Paradigms probing social knowledge and learning offer neurocognitive insights into heterogeneity across core autism feature domains.Performance in learning tasks more generally have been shown to scale with variability in repetitive and restricted behaviors (Sapey-Triomphe et al., 2022; South et al., 2012; Zalla et al., 2009) and performance social learning paradigms specifically predict social abilities in ASD (DeMayo et al., 2019; McNaughton et al., 2023; Rosenblau et al., 2021). As such, social learning offers promise for clinical insights into clinical profiles. This study will leverage a previously implemented peer preference learning paradigm (Frolichs et al., 2022; Rosenblau et al., 2018, 2021, 2023) which has been found to scale with social adjustment and behavioral rigidity in autistic adolescents (Rosenblau et al., 2021).
During the task, participants rate how much they think an adolescent likes a series of food and activity items while receiving trial-wise feedback. A key metric of participants’ learning is the prediction error (PE) – in this case, the absolute difference between the presented adolescents’ actual rating and the participants’ estimate. Prior work using this paradigm found that non-autistic participants relied on prior knowledge about average peer preferences as a reference point. Over time, though, participants updated their representations of the adolescent by integrating PEs scaled by item-level similarity resulting in a reduction in PEs overall. Autistic adolescents, on the other hand, solely applied their self-preferences as a reference point for inferences (Rosenblau et al., 2021).
A subsequent study using this general paradigm leveraged significantly larger samples in order to thoroughly characterize the self-preferences of autistic and non-autistic adolescents and examine whether autistic adolescents were instead applying knowledge about other autistic peers. We found that autistic adolescents did reduce PEs over time.
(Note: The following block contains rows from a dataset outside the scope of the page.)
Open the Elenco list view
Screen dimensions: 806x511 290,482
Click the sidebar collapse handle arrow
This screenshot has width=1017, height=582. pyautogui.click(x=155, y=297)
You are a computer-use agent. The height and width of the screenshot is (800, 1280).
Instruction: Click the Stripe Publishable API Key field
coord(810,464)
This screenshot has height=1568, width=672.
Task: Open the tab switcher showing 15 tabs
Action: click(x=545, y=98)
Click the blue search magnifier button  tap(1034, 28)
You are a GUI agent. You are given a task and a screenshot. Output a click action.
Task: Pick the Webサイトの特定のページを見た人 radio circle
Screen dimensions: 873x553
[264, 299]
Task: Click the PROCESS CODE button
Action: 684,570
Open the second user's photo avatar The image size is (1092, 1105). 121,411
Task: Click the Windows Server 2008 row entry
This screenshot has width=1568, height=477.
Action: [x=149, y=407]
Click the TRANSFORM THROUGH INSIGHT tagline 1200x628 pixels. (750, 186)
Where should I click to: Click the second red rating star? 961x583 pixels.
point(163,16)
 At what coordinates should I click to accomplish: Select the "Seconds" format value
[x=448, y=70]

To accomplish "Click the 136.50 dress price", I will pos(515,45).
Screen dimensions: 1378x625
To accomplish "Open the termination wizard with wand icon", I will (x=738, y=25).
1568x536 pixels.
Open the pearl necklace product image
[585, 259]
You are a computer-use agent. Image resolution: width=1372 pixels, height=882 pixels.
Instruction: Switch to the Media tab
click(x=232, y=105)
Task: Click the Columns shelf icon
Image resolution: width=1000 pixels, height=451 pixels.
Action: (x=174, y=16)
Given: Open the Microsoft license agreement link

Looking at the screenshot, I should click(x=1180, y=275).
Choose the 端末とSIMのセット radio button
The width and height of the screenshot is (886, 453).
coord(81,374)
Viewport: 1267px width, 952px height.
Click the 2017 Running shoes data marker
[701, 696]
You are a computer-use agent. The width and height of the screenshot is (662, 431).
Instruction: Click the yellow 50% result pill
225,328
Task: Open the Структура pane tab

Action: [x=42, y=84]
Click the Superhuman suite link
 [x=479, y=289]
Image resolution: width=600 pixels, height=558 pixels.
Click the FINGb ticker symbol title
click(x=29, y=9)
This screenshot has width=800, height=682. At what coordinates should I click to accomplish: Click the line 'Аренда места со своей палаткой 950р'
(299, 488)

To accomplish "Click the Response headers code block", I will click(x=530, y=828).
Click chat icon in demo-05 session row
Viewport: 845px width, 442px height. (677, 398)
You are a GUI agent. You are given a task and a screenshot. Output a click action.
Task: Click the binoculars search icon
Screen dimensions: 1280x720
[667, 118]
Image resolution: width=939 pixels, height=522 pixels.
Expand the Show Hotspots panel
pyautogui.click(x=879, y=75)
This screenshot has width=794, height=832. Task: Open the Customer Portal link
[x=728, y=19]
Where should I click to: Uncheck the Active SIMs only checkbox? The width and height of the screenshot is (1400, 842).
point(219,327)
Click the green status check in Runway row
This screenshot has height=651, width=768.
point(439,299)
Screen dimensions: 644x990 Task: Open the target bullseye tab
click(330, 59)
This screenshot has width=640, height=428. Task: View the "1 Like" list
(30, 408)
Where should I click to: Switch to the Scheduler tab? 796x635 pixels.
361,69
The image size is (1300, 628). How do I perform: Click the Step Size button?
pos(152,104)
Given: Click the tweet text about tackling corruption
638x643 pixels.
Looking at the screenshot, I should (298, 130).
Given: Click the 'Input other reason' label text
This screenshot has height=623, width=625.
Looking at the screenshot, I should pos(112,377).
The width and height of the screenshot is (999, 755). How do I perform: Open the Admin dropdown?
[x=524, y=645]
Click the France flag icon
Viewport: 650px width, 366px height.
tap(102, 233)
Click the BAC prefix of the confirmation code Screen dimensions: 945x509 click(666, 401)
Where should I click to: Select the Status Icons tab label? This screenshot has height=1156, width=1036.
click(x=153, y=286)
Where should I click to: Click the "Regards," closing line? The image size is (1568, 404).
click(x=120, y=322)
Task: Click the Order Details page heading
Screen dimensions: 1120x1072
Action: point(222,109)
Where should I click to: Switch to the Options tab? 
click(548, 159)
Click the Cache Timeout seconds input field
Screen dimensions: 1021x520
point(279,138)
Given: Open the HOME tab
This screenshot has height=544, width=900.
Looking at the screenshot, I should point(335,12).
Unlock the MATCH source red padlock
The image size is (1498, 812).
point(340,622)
Autistic adolescents’ initial expectations – a model derived parameter akin to reference points – scaled with mean autistic preferences. Both groups also scaled PEs by fine-grained item-similarity structures derived from self-preference relationships of their respective groups (Cahalan et al., 2025b).
In the original study (Rosenblau et al., 2021), non-autistic adolescents encoded model-free PEs in the medial prefrontal cortex (MPFC) and model-based PEs in the putamen. In contrast, autistic adolescents did not show PE-related neural activity and instead encoded their self preferences in the angular gyrus (Rosenblau et al., 2021). The MPFC has also been generally implicated in mental state attribution (Adolphs, 2009; Denny et al., 2012; C. Frith & Frith, 2006, 2012; Rosenblau et al., 2023) and atypical recruitment of this region in autism is thought to contribute to mentalizing difficulties in ASD (U. Frith, 1994; Rosenblau et al., 2023; Watanabe et al., 2012; Y-J Yang et al., 2015). It is therefore a primary region of interest for social learning and differences in the neural correlates of social learning in autism.
In light of more recent behavioral findings in larger samples wherein autistic adolescents were incorporating PEs and accounting for prior social knowledge (Cahalan et al., 2025b), the neural correlates of preference learning in non-autistic and autistic adolescents should be re-examined at both the whole brain level and in a pre-specified MPFC region-of-interest (See Aim 1).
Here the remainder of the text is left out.